# "Reinstalling" basejail in ezjail to fix complicated problems



## jordanch (May 5, 2020)

So sometime back, when it was time to move up from 11-RELEASE to 12-RELEASE, I was careless with the upgrading of my ezjail system, and broke something. As I wasn't using any of the jails at the time, I did not notice the problem when I should have (and when it should have been fixable). A couple more upgrades have passed between the 11-12 migration and now, and the commands for upgrading ezjail did not complain in the interim. Everything indicated the jails were up-to-date.

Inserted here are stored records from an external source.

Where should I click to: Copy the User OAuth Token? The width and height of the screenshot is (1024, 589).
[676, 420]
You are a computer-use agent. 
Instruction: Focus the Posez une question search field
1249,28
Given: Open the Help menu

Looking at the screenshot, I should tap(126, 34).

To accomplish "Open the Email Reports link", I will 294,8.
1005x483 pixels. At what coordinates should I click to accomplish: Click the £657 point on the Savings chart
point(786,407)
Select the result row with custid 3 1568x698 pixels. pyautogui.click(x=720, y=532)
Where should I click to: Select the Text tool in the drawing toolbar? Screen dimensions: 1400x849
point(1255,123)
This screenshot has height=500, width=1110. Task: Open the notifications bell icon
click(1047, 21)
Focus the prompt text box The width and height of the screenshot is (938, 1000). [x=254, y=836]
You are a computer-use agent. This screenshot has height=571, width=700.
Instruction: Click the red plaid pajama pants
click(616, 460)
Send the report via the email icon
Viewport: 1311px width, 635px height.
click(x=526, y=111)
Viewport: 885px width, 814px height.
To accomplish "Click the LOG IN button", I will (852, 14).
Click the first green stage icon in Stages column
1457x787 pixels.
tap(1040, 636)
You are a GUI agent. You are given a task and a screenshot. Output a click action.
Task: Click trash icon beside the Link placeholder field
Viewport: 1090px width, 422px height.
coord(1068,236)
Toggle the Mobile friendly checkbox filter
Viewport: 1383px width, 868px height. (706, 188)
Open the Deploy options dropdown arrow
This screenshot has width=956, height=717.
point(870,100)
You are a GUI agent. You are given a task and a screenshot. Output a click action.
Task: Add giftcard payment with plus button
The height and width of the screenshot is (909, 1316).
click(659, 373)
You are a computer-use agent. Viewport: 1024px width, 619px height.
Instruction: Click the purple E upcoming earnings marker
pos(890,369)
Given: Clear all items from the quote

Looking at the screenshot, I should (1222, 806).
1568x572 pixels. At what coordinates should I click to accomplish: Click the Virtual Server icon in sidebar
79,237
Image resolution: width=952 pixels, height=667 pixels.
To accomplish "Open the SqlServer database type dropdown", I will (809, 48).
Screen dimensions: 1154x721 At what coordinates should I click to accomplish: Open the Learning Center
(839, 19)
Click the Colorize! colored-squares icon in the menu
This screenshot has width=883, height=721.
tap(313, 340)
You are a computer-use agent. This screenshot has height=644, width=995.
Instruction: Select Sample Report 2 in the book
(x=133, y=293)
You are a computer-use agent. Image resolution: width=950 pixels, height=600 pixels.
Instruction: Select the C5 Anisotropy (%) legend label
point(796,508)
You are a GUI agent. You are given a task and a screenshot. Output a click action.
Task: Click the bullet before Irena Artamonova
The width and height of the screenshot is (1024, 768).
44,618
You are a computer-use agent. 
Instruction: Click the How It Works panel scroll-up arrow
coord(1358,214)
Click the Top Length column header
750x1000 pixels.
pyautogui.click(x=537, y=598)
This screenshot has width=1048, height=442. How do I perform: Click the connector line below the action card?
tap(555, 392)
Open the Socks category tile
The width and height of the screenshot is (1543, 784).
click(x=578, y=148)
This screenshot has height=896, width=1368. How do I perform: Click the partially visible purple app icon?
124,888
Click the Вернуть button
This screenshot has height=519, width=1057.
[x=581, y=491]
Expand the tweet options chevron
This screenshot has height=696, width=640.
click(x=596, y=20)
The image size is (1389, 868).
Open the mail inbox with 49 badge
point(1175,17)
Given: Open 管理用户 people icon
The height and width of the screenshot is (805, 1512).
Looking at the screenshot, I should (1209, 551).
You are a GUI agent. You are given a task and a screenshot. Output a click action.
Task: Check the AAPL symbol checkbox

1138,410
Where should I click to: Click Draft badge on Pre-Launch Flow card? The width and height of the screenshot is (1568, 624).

I noticed the problem only recently when I needed the jails again. I wanted to upgrade one of the jailed pkgs and got the familiar error of

```
Shared object "libarchive.so.7" not found, required by "pkg"
```
. I tried many/most of the proposed solutions on this forum and elsewhere (SE) to fix it, and nothing worked. Postgres was installed in one of the jails, and as it had not automatically started, I issued the command to launch the service and got a similar *shared object __ not found, required* error. Finally, I wanted to reinstall pkg from the port. Issuing `make` anything gave a strange error 
	
	



```
make: "/basejail/usr/share/mk/sys.mk" line 294: Could not find bsd.suffixes.mk
make: Fatal errors encountered -- cannot continue
make: stopped in /basejail/usr/ports/ports-mgmt/pkg
```

I have no clue what bsd.suffixes.mk is and the *13* results on it were not easy enough for me to follow. There were zero results for "could not find bsd.suffixes.mk", so I figured I must have something truly and arcanely terrible. I tried creating a new jail but that too had same problems as the old - not too surprising by this point given the depth of the fuckup.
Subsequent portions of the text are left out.